For now, even Kiplagat’s group and other farmers in Kapchorwa are expected to bring their produce more than 100 kilometers to the Agro Ways warehouse in Jinja. Since it is the only warehouse in eastern Uganda and farmers harvest at the same time, farmers are forced to wait for hours or days to get their food produce dried and bagged, before they are given a warehouse receipt. Such a situation is discouraging for farmers who are used to having their food produce bought from their homes.
But more than the waiting is the issue of costs to dry and store the produce. Kakuba says each farmer has to pay 40 shillings per kilogram for drying at the warehouse. It is this payment that many farmers interviewed see as a key challenge in benefiting from Purchase for Progress project. “The fee at the warehouse has to be paid immediately, but many farmers look to only their farm produce for money. To be told to spend more money on your produce before you sell is a challenge to many farmers,” Kakuba says.
After all this process, some farmers say they find that WFP is offering them a price lower than the current market price. “Last season for example (early 2009), traders from Sudan were offering 900 shillings per kilo yet WFP was buying at 740 shillings. Moreover, the traders from Sudan were buying the maize as it is and you don’t need to fulfill all those conditionalities of quality by WFP,” says Rogers Nsubuga of Unity Cereal farmers based in Masaka.
“When you look at the inputs that are required to produce what WFP needs, as compared to the price WFP is giving, sometimes you find a discrepancy that constrains the farmers,” says another farmer Charles Bamwite of Kamuli. Some farmers interviewed said they lack the money to buy improved seeds, fertilizers and the land that would enable them generate substantial food produce.
Nsubuga says that many farmers don’t have big parcels of land required to produce the big amounts that WFP wants farmers to supply. “In our place, small farmers do not own land. They operate on small parcels on land owned by landlords, and since land is limited, it is expensive to buy land from landlords,” Nsubuga says.

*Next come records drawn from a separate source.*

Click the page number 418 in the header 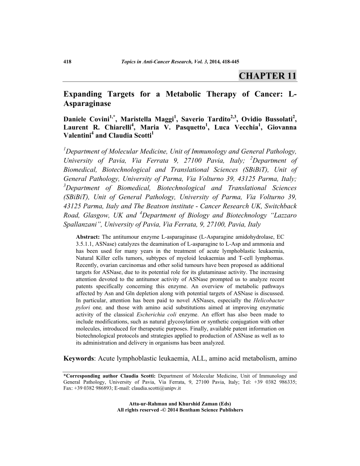coord(68,61)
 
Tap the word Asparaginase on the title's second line coord(87,105)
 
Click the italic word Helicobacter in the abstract coord(269,300)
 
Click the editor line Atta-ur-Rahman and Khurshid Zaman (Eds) coord(180,404)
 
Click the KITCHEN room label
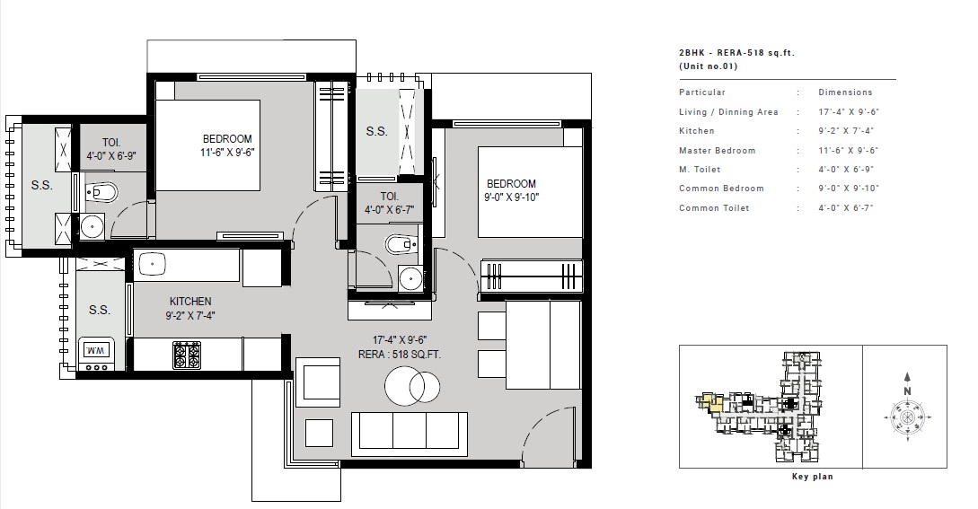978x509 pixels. pyautogui.click(x=190, y=302)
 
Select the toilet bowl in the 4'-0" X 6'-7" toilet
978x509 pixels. pyautogui.click(x=398, y=243)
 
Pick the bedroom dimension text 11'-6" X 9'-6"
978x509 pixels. pyautogui.click(x=227, y=153)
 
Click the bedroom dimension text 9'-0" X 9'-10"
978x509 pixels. pyautogui.click(x=512, y=197)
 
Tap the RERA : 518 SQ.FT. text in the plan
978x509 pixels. pyautogui.click(x=400, y=355)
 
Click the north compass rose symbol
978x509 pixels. pyautogui.click(x=907, y=418)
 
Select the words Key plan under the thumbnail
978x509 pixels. pyautogui.click(x=812, y=477)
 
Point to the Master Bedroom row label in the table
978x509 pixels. pyautogui.click(x=718, y=151)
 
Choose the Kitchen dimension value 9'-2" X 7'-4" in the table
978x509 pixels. pyautogui.click(x=848, y=131)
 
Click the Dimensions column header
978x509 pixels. pyautogui.click(x=845, y=92)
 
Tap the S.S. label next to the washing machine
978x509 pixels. pyautogui.click(x=99, y=310)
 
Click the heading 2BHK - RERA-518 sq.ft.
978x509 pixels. pyautogui.click(x=737, y=54)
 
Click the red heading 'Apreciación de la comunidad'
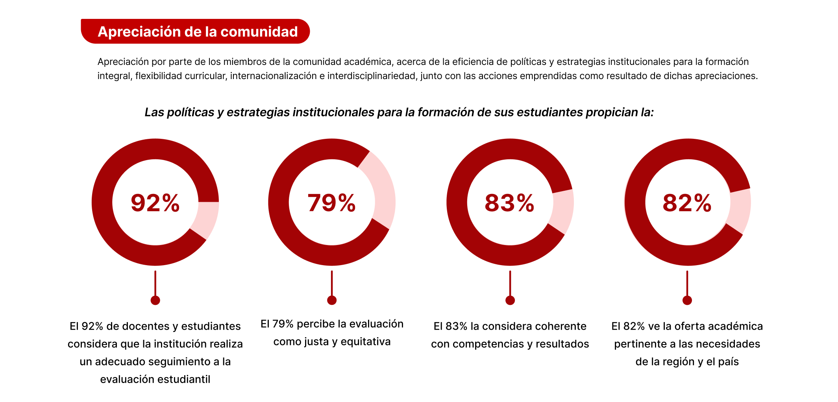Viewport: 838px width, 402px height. click(198, 32)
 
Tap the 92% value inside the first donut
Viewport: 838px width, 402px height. click(155, 203)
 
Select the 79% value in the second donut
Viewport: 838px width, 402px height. click(331, 203)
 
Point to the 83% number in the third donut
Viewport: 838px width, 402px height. click(509, 203)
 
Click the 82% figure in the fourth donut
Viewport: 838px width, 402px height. click(687, 203)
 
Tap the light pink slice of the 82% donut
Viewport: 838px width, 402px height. click(740, 210)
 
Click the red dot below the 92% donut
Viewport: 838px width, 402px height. click(155, 301)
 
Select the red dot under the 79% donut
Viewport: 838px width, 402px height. click(332, 301)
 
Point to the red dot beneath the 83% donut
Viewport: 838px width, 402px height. click(510, 301)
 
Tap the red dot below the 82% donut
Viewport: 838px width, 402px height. click(687, 301)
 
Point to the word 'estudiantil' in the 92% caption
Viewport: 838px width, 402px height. click(185, 380)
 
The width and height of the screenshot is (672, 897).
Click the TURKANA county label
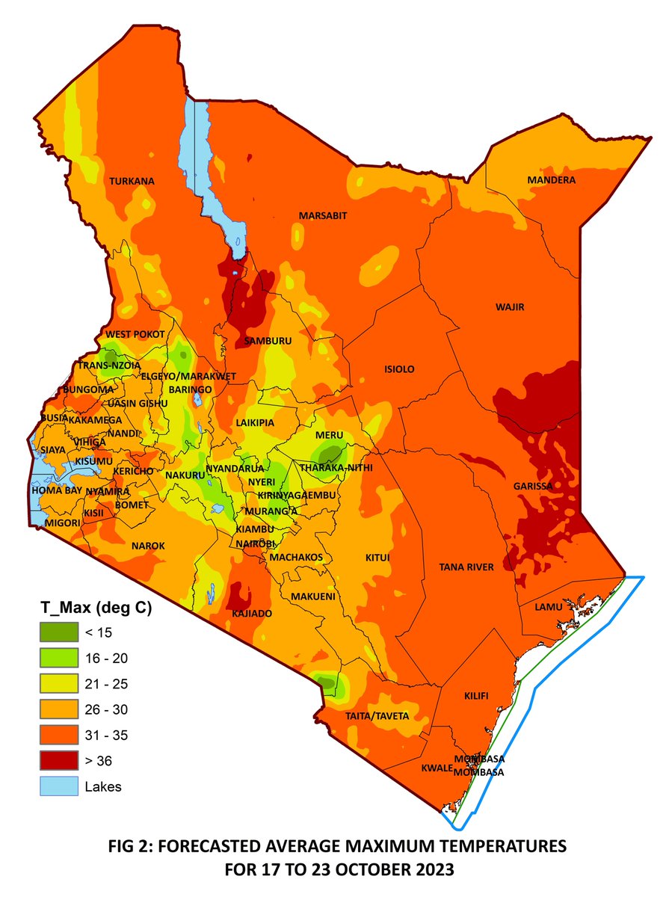click(132, 182)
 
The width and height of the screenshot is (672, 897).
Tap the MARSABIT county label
click(324, 216)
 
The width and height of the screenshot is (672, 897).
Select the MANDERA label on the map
click(552, 181)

Certain contracts, timely pay important to farmers
Also, the fact that WFP does not buy any produce until it is in the warehouse, and no farmer is sure of being selected makes many farmers desist from supplying to WFP. Many of the farmers interviewed expressed need for WFP to give them forward contracts- so that they are sure the food they are growing will be bought by WFP. Right now, WFP gives tenders to farmers who have their food in the warehouse, but these farmers have to bid among themselves (groups) to offer the lowest price for the best quality.
“We pray that WFP can give us contracts on planting so we are more sure as we invest in farming. WFP can pay when they take our produce, but we as farmers want to grow when we are sure,” Kakuba says.
Lydia Wamala, WFP Spokesperson in Uganda says “in the coming few months” WFP will introduce forward contracting for small holder farmer groups as a means to guarantee them a market.
“Farmers will be able to enter into a contract with WFP before, during planting or at post-harvest time. We hope that this approach will encourage farmers to grow more food and also access agricultural credit from financial institutions, with whom we are in discussion with in this regard. Financial institutions in Uganda are getting more interested now than never before, to extend agricultural credit to farmers, on condition that there is a guaranteed market for the product. WFP being one of the largest buyers of grain in this country, provides this confidence,” Wamala says.